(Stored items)
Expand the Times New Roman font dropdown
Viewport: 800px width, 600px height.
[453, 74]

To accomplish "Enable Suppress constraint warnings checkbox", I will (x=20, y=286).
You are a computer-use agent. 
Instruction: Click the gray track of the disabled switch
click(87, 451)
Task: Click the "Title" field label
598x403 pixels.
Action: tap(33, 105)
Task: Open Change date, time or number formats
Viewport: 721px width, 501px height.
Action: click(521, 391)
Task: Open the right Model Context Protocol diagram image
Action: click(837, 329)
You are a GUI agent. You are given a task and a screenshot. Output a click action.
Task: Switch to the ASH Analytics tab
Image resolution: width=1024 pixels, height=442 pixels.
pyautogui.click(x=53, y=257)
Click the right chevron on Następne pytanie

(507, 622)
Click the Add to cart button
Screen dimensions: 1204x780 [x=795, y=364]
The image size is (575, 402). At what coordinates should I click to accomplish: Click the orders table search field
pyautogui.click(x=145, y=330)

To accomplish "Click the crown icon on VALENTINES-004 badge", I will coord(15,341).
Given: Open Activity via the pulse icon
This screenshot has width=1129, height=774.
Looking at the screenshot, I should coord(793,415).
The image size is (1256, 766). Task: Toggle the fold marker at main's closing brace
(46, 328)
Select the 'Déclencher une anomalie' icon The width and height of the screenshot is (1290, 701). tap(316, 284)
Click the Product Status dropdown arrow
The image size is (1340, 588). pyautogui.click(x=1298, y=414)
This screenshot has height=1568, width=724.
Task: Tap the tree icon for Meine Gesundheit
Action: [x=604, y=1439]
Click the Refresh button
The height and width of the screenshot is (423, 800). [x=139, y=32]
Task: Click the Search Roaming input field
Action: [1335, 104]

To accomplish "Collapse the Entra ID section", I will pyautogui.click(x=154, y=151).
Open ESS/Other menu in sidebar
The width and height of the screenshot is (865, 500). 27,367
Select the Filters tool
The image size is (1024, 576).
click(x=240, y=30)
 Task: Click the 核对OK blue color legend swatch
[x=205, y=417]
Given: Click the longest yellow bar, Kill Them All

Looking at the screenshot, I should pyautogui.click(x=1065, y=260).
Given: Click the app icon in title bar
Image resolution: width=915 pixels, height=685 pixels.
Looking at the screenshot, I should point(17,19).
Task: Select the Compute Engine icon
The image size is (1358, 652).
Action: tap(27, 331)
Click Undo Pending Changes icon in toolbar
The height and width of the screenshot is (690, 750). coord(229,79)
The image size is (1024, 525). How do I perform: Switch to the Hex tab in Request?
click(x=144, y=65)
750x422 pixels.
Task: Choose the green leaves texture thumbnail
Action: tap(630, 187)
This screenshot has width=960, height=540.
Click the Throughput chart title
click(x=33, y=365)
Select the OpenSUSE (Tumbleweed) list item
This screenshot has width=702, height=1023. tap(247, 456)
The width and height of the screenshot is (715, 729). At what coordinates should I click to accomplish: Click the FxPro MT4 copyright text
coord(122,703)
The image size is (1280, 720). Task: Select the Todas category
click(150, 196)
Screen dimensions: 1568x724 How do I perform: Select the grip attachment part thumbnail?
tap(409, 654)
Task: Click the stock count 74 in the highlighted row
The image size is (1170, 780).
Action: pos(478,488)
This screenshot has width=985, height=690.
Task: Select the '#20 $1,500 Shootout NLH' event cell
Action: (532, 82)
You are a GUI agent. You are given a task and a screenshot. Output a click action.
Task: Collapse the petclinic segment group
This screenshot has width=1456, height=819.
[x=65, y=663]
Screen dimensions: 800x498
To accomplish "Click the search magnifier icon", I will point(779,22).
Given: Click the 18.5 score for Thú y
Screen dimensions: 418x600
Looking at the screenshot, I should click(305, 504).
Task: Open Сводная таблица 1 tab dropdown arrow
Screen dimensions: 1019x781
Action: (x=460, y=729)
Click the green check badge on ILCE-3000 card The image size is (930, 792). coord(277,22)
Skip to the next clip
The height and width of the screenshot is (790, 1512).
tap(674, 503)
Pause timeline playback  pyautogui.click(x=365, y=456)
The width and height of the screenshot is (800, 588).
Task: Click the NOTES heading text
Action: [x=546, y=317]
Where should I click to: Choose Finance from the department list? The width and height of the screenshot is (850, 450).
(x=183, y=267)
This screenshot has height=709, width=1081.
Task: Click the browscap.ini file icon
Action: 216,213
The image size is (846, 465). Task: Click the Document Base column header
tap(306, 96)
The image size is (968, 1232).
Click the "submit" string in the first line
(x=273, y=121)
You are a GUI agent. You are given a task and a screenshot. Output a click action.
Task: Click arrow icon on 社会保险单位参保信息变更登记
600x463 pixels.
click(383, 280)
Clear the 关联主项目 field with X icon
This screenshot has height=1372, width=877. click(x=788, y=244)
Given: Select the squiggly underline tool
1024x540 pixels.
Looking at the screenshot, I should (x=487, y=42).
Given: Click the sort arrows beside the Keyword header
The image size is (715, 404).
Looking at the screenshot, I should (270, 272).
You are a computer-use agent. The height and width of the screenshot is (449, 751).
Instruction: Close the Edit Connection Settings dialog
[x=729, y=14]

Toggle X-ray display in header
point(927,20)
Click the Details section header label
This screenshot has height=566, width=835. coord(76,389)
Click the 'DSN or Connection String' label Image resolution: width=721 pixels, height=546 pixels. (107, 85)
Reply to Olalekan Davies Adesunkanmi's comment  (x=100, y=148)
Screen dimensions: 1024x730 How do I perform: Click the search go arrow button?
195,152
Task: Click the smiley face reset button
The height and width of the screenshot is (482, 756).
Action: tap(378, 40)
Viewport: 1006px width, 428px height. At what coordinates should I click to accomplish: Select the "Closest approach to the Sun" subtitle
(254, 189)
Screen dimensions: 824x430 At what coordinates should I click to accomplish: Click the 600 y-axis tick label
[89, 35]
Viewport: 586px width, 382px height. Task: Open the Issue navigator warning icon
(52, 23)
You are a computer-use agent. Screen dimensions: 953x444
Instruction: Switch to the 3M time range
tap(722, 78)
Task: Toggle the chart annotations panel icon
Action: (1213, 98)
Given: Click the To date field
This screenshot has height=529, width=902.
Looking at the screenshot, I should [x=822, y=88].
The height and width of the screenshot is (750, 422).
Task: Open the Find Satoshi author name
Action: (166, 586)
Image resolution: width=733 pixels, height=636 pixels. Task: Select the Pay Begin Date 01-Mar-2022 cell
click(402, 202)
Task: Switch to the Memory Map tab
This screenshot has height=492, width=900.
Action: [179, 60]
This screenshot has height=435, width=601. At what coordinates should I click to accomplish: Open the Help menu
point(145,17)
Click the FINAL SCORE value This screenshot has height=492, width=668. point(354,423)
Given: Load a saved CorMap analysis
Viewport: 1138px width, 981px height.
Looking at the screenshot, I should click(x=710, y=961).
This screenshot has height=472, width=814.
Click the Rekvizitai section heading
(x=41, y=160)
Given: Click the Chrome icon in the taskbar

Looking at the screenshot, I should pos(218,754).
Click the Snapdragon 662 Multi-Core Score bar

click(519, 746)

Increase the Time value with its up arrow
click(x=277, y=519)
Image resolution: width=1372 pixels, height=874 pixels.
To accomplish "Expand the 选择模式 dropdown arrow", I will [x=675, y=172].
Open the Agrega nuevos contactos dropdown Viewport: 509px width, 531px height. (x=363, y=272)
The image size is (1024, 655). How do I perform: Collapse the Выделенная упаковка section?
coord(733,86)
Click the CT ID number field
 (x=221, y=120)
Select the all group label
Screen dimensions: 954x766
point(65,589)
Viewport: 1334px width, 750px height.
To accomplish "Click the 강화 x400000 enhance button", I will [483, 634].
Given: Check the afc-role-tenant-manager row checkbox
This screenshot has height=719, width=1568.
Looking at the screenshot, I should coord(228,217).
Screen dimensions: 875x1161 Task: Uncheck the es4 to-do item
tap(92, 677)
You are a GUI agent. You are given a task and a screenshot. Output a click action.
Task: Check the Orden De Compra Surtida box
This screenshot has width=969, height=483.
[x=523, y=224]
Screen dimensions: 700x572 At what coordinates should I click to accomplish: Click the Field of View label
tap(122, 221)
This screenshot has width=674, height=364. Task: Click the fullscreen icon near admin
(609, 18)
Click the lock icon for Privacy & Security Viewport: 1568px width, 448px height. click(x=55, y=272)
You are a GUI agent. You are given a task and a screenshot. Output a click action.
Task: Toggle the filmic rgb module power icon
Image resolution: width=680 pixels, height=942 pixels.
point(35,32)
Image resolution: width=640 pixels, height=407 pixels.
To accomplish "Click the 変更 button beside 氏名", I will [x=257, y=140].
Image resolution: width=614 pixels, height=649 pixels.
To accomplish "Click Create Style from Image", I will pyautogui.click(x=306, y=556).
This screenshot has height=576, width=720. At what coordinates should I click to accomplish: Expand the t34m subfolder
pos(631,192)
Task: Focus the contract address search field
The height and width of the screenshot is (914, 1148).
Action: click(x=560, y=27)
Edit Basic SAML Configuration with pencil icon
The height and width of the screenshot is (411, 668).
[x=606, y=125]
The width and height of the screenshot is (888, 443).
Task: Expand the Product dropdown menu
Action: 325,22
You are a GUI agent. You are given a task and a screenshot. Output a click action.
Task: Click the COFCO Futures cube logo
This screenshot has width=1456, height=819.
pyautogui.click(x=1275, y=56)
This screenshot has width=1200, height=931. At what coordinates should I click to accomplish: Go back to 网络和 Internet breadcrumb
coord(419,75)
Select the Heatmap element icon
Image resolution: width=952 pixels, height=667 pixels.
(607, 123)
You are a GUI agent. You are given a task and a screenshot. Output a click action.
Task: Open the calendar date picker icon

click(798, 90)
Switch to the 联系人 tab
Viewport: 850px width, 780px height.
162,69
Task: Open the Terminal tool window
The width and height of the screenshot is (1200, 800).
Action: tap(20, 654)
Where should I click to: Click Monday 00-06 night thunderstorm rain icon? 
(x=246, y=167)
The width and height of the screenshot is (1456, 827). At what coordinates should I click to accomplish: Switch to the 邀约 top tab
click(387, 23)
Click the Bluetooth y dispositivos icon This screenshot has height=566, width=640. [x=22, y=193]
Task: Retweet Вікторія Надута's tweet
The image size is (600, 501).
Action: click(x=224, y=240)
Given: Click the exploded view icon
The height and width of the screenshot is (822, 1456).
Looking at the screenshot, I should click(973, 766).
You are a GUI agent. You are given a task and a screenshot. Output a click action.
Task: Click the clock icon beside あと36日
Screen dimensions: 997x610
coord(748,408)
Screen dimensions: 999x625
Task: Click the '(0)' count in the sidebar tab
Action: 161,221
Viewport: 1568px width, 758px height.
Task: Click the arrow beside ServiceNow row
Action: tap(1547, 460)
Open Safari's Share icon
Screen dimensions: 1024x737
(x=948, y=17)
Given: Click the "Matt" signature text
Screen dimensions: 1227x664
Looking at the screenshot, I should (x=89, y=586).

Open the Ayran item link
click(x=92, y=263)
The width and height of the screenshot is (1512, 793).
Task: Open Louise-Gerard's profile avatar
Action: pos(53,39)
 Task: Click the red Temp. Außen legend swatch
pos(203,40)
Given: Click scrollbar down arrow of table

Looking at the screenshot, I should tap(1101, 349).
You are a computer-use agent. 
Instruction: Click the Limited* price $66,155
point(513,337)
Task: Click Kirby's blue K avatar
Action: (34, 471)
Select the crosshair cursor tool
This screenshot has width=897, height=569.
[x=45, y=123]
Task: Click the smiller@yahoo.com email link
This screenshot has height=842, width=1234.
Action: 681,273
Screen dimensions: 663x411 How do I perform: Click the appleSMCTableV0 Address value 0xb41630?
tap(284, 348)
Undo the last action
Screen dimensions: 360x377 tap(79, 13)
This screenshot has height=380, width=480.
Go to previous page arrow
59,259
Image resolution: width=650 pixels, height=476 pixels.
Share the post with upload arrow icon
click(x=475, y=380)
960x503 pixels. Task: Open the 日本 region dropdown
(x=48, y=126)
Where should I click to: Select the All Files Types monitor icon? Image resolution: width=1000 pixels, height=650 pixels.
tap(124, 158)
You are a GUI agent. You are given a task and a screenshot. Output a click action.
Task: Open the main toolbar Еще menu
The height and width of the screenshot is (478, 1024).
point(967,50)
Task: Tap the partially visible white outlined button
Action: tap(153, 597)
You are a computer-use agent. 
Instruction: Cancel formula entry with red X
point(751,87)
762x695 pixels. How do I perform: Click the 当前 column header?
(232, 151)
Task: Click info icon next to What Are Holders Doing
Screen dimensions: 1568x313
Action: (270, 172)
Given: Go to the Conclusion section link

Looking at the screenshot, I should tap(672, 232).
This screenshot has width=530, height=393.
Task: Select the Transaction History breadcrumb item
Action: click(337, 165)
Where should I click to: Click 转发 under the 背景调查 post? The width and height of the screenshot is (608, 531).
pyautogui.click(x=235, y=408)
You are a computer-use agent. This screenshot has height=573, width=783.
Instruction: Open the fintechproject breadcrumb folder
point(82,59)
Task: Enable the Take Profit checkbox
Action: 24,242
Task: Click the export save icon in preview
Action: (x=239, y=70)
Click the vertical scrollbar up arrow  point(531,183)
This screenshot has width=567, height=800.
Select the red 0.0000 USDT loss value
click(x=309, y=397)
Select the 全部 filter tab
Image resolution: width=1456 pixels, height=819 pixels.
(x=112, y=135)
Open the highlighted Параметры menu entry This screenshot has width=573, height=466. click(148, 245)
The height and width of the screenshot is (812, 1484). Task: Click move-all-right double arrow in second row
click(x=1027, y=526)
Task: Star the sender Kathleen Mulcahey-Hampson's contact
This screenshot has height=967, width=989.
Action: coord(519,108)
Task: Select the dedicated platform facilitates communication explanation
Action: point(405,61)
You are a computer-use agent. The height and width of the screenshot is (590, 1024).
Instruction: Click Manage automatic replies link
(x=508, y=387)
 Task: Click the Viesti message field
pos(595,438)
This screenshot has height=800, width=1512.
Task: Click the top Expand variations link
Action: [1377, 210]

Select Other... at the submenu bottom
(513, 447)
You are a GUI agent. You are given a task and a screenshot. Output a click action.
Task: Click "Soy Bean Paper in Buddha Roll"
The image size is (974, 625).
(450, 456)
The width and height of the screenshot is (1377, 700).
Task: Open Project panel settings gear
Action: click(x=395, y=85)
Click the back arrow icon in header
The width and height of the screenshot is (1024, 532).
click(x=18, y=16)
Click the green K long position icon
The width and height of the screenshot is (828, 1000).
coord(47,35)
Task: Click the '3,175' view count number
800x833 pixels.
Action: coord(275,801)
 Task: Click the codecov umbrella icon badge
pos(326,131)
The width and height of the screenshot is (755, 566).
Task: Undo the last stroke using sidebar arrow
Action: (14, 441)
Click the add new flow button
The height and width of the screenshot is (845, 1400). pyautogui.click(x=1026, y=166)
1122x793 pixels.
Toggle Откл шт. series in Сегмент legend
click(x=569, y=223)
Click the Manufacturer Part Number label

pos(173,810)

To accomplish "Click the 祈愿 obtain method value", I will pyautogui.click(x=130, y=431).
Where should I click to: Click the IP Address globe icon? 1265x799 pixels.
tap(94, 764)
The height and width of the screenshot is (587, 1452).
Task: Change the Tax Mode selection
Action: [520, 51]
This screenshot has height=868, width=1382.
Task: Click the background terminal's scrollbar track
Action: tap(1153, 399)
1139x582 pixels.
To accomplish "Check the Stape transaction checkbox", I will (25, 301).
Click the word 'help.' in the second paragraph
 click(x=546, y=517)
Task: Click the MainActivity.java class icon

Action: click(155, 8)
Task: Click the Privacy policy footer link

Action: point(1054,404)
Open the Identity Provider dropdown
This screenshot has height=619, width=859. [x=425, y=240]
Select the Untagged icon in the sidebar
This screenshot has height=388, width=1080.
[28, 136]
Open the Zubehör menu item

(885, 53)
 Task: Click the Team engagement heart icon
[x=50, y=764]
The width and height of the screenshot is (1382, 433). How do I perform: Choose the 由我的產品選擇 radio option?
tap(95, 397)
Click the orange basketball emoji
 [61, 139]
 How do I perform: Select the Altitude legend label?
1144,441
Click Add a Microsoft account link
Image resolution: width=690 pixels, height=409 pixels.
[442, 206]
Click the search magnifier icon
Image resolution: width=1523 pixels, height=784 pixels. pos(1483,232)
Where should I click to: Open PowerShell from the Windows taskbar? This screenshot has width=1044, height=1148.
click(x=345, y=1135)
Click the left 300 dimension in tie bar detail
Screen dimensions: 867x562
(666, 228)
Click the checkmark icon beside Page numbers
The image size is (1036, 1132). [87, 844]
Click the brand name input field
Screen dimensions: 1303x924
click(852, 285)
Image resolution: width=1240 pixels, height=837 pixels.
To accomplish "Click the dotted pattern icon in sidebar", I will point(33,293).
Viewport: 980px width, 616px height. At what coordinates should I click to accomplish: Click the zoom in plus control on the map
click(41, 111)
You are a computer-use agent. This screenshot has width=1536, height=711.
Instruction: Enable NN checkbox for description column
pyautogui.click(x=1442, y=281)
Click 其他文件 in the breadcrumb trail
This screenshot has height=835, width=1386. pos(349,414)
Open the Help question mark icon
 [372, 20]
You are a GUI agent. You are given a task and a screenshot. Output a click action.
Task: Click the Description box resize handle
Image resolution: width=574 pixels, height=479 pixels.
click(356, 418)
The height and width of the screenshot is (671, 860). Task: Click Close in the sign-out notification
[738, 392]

## [Required action]
Check all the records above and select each line where the string "highlighted" is found.

## [Output of the task]
Task: Click the stock count 74 in the highlighted row
Open the highlighted Параметры menu entry This screenshot has width=573, height=466. click(148, 245)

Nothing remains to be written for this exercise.